What we saw there was, to be frank, deeply disturbing. They had footage from the past, and watching the cats writhing in pain hurt even the non-animal lover. And most of us loved animals. But what made almost all of us cry was listening to the tale of Keiko-san: a woman who survived the Minamata Disease.
When I got back, I was full of starry, albeit vague, ambitions about making a difference in the lives of the sufferers. But the most I got was to circulate the story I typed/transcribed among our small group. Nothing concrete came out of it.
|This is the cover of the ebook. It's my first time doing a cover,|
so I hope you'll understand if it's not very good (or to put it bluntly,
terrible). And of course, there's no need to worry about
copyright. I took this photo myself(:
You see, we visited a Chisso plant (R.B.S Co. Ltd) the next day, Chisso being the company responsible for the Minamata Disease.
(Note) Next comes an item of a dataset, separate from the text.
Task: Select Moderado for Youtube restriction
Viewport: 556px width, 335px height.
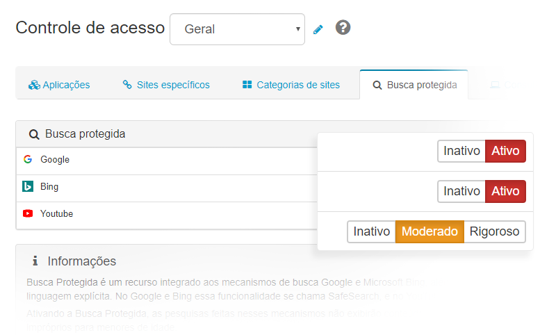Action: coord(430,231)
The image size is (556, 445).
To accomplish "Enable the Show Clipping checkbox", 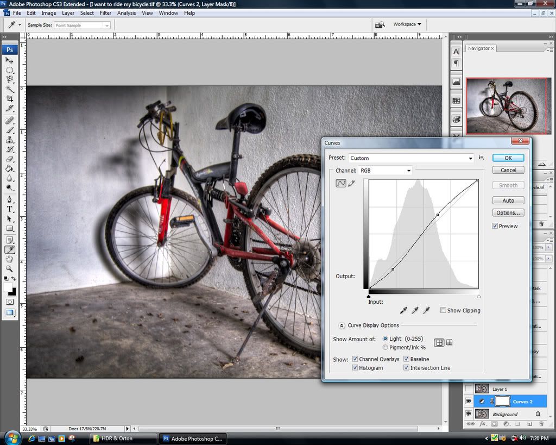I will pyautogui.click(x=443, y=310).
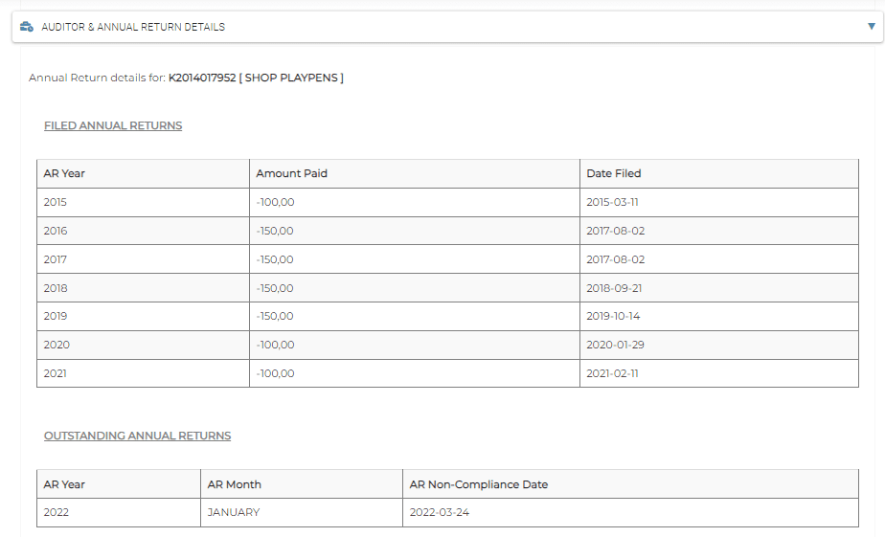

This waste processing factory, affectionately christened by my friends and I as "The Shit Factory", is one of the greenest places I have ever seen. They use a Reactor-Bio-System (the R.B.S) or microbe processing to treat the waste, resulting in a absolutely no smells at all. And you know what? They turn the waste into fertiliser and the water that comes out is supposed to be clean enough to swim in (the ducks in the canals looked happy). So you see, there's hope for everyone.